In re Bell
Decision Date | 15 August 1980 |
Docket Number | Bankruptcy No. 79-01808,Adv. No. 79-006. |
Citation | 5 BR 653 |
Parties | In re Joe Louis BELL, Debtor. Willa Mae BELL, Plaintiff, v. Joe Louis BELL, Defendant-Debtor. |
Court | U.S. Bankruptcy Court — Western District of Oklahoma |
George Miskovsky, Jr., Oklahoma City, Okl., for plaintiff.
James H. Buxton, Edmond, Okl., for defendant-debtor.
The plaintiff, George Miskovsky, Jr., brings this action to have an attorney fee of $500.00 declared nondischargeable which was granted in connection with a divorce decree involving awards of alimony and support. Counsel agree that such an attorney fee would be nondischargeable under the former Act B.A. § 17(a)(7). The issue is whether or not new Code § 523(a)(5) has changed the law as to attorney fee dischargeability.
The divorce decree in question, dated September 25, 1979, directed the debtor to pay $300.00 per month support for four minor children, $200.00 per month until $12,000.00 alimony was paid or until the death or remarriage of the debtor's spouse, and included "judgment against the defendant in the sum of $550.00 representing the arrearage in temporary support and George Miskovsky, Jr., attorney for the plaintiff, is granted a judgment against the defendant in the sum of $500.00 additional as additional attorney's fees herein due and owing from defendant, which sum is payable within 60 days from date hereof." The voluntary bankruptcy petition herein was filed October 2, 1979.
Bankruptcy Act § 17(a) provided a release for the bankrupt from all his provable debts except, among others, as: "(7) are for alimony due or to become due, or for maintenance or support of wife or child . ."

**Available data**.
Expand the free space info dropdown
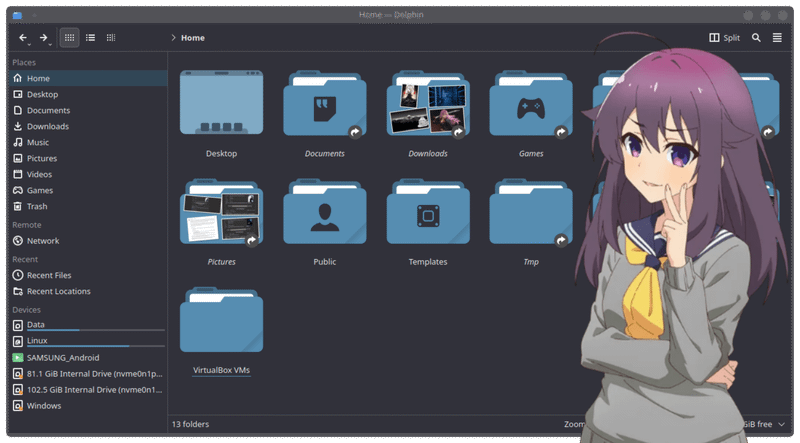This screenshot has width=800, height=443. pyautogui.click(x=781, y=424)
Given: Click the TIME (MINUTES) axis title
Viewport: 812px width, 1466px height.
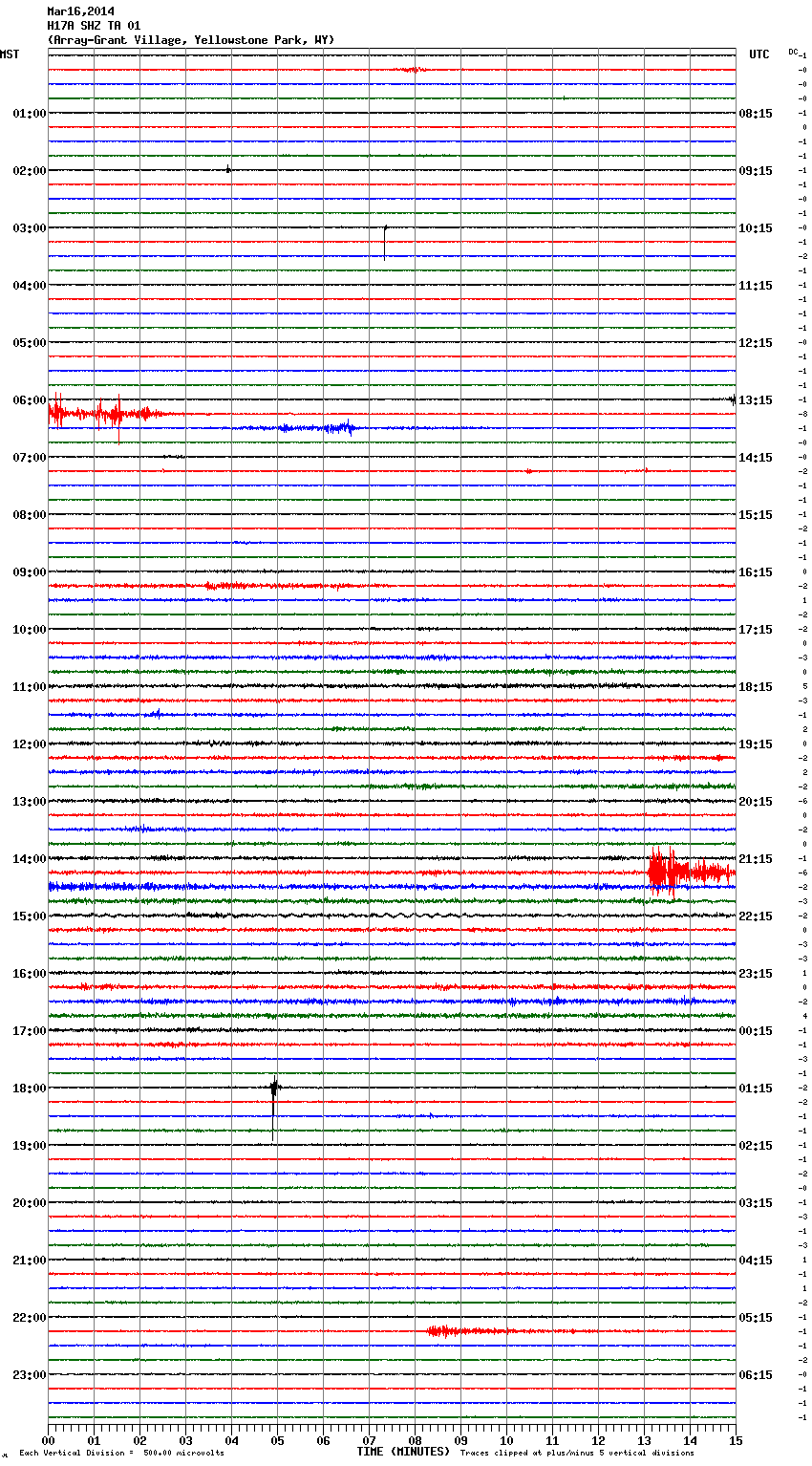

**Required task A**.
According to the Bell bankruptcy opinion, on what date was the voluntary bankruptcy petition filed?
**Required task B**.
What are all the distinct dollar amounts mentioned in the Bell bankruptcy opinion?
**Required task C**.
Write the next part of the Bell bankruptcy opinion, picking up right after its final sentence.

**Exercise result A**.
October 2, 1979.

**Exercise result B**.
$500.00, $300.00, $200.00, $12,000.00, $550.00

**Exercise result C**.
Where a divorce decree was entered and neither alimony nor support was involved clearly the attorney fee was dischargeable in bankruptcy. In re Thomas L. Brown, 1 B.C.D. 502 (D.C.Minn.1975); In re George W. Werth, 1 B.C.D. 687 (W.D.N.Y.1975). Also read In re Wargo, 1 B.C.D. 1206 (W.D. Wash.1975). Simply stated, ancillary obligations, such as an attorney's fee, stood or fell with the primary debt. Merriman v. Hawbaker, 5 F.Supp. 432 (D.C.Ill.1934); In re Mell, 1 B.C.D. 651 (N.D.Ill.1975). As mentioned in Wargo, supra, at 1208:
In Turman v. Turman, 438 P.2d 488, 490-491 (1968) the Oklahoma Supreme Court held that an attorney fee granted in connection with a divorce decree granting alimony and support of wife and minor children was a nondischargeable debt. The court reasoned that the payment provision was an "accessory" to the alimony and followed the nature of the liability therefor as truly as costs, and was essential to insure the efficient preparation and prosecution of such an action. Also read Treece v. Treece, 458 P.2d 636 (Okl.S.Ct.1969). Cf. In re Nunnally, 506 F.2d 1024 (CA 5 1975); In re Birdseye, 548 F.2d 321 (CA 10 1977).
Code § 523 provides in part:
"(a) A discharge under § 727 . . . does not discharge an individual debtor from any debt — . . . (5) to a spouse, former spouse, or child of the debtor, for alimony to, maintenance for, or support of such spouse or child, in connection with a separation agreement, divorce decree, or property settlement agreement, but not to the extent that — (A) such debt is assigned to another entity, voluntarily, by operation of law, or otherwise; or (B) such debt includes a liability designated as alimony, maintenance, or support, unless such liability is actually in the nature of alimony, maintenance, or support . . ." (emphasis added)
This section coupled with the repeal of § 456(b) of the Social Security Act 42 U.S.C. § 656(b) by Code § 328 has a narrowing affect as to nondischargeable debts. Specifically, Code § 523(a)(5)(A) overrules cases such as Williams v. Department of Social and Health Services, State of Washington, 529 F.2d 1264 (CA 9 1976) which treated child support payments made to the debtor's spouse by a state agency as nondischargeable. In Williams the court held that the welfare agency could establish a nondischargeable lien against the debtor's property by virtue of its payments for child support, where the debtor failed to make divorce decree ordered payments.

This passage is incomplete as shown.